On ne peut pas terminer sans une pensée pour tout le pays avec l’attentat dans les mosquées. On est arrivés à Christchurch la veille de l’attentat et on a eu le sentiment de revivre le 13 novembre quand on est restés confinés dans l’hostel tout l’après-midi, à découvrir sur internet la tragédie qui se déroulait à 1km. Le pays, si loin de tout et si ouvert d’esprit culturellement, n’imaginait pas un jour se retrouver à la merci de la terreur. Comme vous l’avez sans doute vu, le choc est immense pour eux et on ne peut que partager leur peine et leur douleur.

 


 

Et voilà, c’en est fini pour cette première partie de Nouvelle-Zélande. Il faut rendre les vélos et se diriger vers le nord. Notre rendez-vous si important, c’est Pantagruel : un vieux voilier tout en bois de 18m, dont le skipper allemand attend notre arrivée pour lever l’ancre en direction des Fidji. On est impatients à l’idée de notre première traversée océanique, 8 jours loin de tout au milieu du Pacifique.
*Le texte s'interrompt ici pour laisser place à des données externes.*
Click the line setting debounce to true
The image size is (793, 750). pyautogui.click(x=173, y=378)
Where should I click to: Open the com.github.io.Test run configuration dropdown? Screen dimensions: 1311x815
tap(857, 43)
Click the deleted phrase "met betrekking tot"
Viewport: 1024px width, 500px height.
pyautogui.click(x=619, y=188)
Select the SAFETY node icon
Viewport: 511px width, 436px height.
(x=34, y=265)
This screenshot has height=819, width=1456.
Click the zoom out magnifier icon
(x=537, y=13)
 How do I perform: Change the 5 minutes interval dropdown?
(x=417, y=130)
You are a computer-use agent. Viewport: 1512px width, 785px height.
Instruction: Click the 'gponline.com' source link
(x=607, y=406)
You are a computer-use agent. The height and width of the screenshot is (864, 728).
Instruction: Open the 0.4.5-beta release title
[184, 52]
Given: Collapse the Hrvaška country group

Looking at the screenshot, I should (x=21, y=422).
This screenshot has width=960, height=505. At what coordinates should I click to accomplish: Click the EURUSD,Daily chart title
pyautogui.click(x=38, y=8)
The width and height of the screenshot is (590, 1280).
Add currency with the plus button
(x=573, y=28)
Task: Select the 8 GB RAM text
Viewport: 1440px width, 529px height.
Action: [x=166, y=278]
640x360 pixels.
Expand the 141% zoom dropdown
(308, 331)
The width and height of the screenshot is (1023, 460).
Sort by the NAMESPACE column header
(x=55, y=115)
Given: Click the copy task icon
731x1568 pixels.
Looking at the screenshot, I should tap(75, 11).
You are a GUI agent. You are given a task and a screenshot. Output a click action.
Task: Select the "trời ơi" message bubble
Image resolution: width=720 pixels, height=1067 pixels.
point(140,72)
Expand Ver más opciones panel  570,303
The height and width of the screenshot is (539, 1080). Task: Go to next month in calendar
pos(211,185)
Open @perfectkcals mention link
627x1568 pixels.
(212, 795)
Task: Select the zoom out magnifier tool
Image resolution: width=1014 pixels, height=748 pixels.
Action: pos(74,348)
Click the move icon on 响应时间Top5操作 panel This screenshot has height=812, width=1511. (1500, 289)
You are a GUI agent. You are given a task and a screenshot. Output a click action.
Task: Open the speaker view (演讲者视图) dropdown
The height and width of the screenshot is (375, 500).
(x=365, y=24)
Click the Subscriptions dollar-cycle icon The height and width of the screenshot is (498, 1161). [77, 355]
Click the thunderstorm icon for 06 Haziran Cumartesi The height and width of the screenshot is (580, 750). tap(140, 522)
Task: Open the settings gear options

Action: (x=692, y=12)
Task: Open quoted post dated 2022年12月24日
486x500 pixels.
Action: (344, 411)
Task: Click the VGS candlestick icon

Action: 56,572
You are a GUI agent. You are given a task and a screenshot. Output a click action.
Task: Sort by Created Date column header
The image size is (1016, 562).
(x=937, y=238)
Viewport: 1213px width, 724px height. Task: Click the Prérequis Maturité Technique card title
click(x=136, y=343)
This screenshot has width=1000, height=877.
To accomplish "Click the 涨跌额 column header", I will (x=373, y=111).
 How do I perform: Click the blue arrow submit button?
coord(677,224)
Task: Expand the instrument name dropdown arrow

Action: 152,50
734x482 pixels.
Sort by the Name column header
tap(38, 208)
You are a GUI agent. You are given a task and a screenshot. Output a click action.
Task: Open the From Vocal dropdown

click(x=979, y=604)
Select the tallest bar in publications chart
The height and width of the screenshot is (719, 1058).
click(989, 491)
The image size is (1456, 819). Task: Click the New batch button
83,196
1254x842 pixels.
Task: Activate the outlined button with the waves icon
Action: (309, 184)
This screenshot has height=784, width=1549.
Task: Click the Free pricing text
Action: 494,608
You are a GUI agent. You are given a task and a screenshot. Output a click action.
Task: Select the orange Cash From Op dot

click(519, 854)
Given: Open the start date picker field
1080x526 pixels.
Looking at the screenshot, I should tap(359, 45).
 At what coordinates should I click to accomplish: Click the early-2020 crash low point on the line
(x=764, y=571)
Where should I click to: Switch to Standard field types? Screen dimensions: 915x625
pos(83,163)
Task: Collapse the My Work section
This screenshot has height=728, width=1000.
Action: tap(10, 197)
A l’heure où vous lirez ces lignes, on sera sans doute déjà en route, et vous pourrez suivre le bateau avec ce lien : share.garmin.com/pantagruel

La prochaine fois qu’on captera, la dernière saison de Games of Thrones aura commencé, le monde ne sera plus jamais le même !

 

Les titres auxquels vous avez échappé :

Faut pas pousser Hélène dans les fougères

Le seigneur des Anneaux : La communauté de la Pédale / Les 2 Roues / Le retour de la petite Reine.